- What is needed:
What you return must be every line below that includes the word "window".

--- Provided material Enclosed Below ---

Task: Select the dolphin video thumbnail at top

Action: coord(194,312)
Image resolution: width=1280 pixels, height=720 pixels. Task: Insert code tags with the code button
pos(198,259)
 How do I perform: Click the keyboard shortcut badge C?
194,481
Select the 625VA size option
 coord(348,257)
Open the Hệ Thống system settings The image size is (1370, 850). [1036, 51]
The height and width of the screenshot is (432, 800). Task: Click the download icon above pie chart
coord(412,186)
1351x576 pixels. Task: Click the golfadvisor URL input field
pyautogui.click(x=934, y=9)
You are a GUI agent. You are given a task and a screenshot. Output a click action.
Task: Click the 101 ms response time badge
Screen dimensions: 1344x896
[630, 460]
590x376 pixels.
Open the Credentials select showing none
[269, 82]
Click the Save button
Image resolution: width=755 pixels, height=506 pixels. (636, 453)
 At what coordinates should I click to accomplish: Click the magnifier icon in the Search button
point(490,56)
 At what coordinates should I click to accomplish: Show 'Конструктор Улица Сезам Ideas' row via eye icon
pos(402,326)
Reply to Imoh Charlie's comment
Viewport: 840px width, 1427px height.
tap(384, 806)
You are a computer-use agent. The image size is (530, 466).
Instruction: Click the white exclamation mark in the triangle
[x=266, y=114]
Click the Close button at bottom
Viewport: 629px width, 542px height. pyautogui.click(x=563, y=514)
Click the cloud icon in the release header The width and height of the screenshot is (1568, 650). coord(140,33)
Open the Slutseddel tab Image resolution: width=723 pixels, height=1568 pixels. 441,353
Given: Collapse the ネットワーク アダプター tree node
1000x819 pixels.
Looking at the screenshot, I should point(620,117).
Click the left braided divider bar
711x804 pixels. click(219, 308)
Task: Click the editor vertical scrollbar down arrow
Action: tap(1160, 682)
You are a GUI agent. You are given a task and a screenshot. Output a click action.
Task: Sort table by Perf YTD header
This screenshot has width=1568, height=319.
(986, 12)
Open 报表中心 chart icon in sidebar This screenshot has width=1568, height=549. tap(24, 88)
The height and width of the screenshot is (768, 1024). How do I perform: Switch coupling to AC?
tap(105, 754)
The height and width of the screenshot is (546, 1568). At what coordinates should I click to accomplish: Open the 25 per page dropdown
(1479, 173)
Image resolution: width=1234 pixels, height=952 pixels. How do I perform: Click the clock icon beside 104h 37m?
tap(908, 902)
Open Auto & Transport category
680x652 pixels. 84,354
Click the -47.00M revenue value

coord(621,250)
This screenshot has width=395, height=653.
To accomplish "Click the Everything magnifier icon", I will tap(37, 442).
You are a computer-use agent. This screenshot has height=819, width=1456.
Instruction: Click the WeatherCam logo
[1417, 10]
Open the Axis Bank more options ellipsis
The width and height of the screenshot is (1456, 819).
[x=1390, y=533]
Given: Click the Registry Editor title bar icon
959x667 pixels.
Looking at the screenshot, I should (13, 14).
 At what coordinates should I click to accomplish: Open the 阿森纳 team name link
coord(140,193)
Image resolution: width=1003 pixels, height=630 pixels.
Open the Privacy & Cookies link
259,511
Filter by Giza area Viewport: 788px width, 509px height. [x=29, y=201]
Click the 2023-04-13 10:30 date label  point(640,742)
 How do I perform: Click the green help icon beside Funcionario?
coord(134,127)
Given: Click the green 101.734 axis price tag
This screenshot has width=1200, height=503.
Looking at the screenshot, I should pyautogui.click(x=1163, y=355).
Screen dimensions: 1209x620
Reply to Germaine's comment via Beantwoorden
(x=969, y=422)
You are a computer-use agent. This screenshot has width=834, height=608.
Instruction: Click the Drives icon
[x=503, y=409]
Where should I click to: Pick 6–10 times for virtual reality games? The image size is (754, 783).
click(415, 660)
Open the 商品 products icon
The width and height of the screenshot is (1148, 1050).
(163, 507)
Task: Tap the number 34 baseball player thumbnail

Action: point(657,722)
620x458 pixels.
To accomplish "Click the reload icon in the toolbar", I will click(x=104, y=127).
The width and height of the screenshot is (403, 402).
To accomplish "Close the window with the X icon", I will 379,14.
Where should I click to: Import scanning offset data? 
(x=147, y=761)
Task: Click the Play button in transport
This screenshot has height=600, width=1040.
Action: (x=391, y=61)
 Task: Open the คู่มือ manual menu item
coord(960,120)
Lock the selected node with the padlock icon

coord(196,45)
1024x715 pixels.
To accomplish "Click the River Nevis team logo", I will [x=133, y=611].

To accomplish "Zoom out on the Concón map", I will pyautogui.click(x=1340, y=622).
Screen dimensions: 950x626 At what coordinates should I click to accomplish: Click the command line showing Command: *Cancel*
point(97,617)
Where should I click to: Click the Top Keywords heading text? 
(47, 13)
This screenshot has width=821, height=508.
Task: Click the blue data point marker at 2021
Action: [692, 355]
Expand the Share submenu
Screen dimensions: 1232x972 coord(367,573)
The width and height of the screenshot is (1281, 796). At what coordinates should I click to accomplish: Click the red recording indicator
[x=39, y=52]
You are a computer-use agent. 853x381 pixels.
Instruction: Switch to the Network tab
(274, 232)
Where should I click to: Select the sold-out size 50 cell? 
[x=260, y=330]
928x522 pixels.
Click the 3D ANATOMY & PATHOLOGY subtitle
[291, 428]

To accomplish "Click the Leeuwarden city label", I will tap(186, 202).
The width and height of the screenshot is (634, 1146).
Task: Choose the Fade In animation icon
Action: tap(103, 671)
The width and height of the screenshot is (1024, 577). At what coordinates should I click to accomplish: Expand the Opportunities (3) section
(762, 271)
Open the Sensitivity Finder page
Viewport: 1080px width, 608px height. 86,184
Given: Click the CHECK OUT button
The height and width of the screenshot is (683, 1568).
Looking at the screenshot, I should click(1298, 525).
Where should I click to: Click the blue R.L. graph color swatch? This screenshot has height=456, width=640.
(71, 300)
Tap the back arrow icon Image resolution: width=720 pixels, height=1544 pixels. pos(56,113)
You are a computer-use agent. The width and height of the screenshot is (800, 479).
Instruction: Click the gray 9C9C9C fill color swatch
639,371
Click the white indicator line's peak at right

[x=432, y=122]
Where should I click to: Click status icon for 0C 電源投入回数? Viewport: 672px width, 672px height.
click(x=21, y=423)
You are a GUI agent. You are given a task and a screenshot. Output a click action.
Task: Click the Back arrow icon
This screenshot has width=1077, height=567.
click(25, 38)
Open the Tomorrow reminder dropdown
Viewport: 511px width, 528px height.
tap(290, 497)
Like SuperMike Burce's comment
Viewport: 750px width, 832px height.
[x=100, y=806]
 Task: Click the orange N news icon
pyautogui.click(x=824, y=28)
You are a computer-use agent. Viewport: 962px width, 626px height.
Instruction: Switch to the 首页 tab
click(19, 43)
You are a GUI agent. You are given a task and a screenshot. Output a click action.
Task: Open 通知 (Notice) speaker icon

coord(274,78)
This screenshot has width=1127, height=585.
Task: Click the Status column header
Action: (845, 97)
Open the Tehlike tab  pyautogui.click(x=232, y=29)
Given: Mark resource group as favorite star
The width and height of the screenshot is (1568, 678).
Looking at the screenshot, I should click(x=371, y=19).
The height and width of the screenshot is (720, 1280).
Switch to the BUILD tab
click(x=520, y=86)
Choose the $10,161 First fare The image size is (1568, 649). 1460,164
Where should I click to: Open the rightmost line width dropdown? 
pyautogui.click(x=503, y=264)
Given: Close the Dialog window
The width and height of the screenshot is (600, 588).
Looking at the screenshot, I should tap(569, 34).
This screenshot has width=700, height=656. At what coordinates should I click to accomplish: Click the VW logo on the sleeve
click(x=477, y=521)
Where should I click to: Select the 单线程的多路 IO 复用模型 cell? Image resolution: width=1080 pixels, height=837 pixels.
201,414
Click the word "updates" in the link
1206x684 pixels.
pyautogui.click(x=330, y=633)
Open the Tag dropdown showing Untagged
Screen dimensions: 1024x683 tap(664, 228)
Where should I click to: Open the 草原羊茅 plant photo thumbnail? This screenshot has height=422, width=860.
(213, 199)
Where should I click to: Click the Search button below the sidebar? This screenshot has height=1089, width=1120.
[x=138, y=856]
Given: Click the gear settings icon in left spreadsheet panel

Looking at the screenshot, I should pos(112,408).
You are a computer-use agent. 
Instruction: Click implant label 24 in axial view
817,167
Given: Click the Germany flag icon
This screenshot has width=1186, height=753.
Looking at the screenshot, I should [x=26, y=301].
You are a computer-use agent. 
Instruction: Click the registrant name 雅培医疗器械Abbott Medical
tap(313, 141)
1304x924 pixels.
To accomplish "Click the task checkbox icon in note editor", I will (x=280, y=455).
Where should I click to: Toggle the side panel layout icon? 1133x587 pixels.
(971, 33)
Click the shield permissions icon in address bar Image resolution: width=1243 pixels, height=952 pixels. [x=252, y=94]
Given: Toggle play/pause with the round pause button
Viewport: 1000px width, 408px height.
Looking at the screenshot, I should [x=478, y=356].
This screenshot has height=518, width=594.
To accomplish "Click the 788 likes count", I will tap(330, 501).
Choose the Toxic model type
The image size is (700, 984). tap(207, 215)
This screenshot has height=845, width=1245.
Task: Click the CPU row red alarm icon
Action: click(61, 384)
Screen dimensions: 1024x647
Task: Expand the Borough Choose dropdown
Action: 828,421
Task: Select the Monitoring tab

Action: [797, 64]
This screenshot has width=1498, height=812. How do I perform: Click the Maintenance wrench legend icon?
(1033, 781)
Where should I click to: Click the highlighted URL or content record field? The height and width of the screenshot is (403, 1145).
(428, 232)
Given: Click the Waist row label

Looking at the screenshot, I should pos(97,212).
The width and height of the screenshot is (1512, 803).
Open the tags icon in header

--- End of Enclosed Provided material ---

- Solution for this task:
To accomplish "Close the window with the X icon", I will 379,14.
Given: Close the Dialog window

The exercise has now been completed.